David’s spine straightened. “She has protection.”
“More.” Zach didn’t blink, didn’t soften. This was Zach in tactical mode, and there was no room for sentiment when lives were on the line. “Constant. Unobtrusive but present. If they’re targeting her to get to you—and I believe they are—then she’s a vulnerability we can’t afford.”
“She’s not a weakness,” David snapped, harsher than intended. The vehemence in it surprised even him, but the thought of Lena being used, being hurt because someone wanted to leverage her against him—it ignited something primal and protective that hadn’t existed until her.
“No,” Zach’s voice gentled slightly. “She’s family. Which is why I won’t let her be exposed.”
The word slammed into David.Family. Not girlfriend, not David’s partner—family. The designation symbolized everything in this room, their chosen bond supersedes blood and history and everything else. Zach had just consciously admitted Lena into the circle they’d spent years protecting; the weight and relief of it hit David in equal measure.
Nick studied David now with the quality of attention that meant he was hearing more than words—reading emotional frequencies, the shape of things David wasn’t saying—evaluating where David’s head was at, whether emotion was clouding judgment or sharpening it.
Finally, Nick’s expression softened, a barely there shift signaling understanding. Approval. Trust. “We protect her without making her feel trapped. She stays in her life. We just make sure that life has better parameters.”
David exhaled, some of the tension leaching out of his muscles. “Agreed. I need her safe.”
“Good,” Zach’s voice snapped into operational mode, crisp and efficient. “Then here’s how we play it. We increase security quietly. No visible presence to tip our hand or spook her. We stop reacting and start tracking. Every system they’ve touched, we wire it. Every access point, we monitor. We let them think they’re winning.”
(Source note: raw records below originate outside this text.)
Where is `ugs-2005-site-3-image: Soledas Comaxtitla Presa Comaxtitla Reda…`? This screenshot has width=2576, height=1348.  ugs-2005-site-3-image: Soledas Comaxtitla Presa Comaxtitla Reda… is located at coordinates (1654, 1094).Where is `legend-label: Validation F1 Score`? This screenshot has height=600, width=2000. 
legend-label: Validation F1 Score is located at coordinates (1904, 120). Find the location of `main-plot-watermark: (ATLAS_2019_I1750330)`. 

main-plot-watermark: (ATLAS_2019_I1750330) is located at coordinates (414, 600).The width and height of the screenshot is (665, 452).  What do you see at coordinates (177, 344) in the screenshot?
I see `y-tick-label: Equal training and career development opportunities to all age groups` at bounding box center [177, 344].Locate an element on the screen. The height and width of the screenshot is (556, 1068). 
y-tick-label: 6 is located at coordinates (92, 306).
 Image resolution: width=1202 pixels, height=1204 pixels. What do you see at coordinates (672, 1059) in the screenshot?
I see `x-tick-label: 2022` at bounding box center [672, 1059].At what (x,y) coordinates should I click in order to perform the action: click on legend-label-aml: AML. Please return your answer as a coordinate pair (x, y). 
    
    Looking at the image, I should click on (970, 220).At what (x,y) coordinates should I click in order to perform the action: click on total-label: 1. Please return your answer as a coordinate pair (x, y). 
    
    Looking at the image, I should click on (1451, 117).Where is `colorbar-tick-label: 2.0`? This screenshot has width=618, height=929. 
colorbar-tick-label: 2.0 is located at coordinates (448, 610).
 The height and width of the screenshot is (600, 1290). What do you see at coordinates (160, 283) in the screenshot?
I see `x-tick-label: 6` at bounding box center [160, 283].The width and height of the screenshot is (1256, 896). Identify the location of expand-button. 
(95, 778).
“Draw them out,” Nick said.
“Exactly.” Zach leaned back, fingers drumming once against the table—a rare tell of energy seeking an outlet. “They’re patient. We’ll be more patient. And when they move again?—”
“We’ll be waiting,” David finished. A plan formed in his mind—surveillance protocols, redundant monitoring, ghost programs to track access without detection. He could build it. Especially now, with his ability stretching further than it ever had before.
The plan aligned with a wordless efficiency honed over years. No debate. No second guesses. Just trust, sharp as a blade and twice as deadly.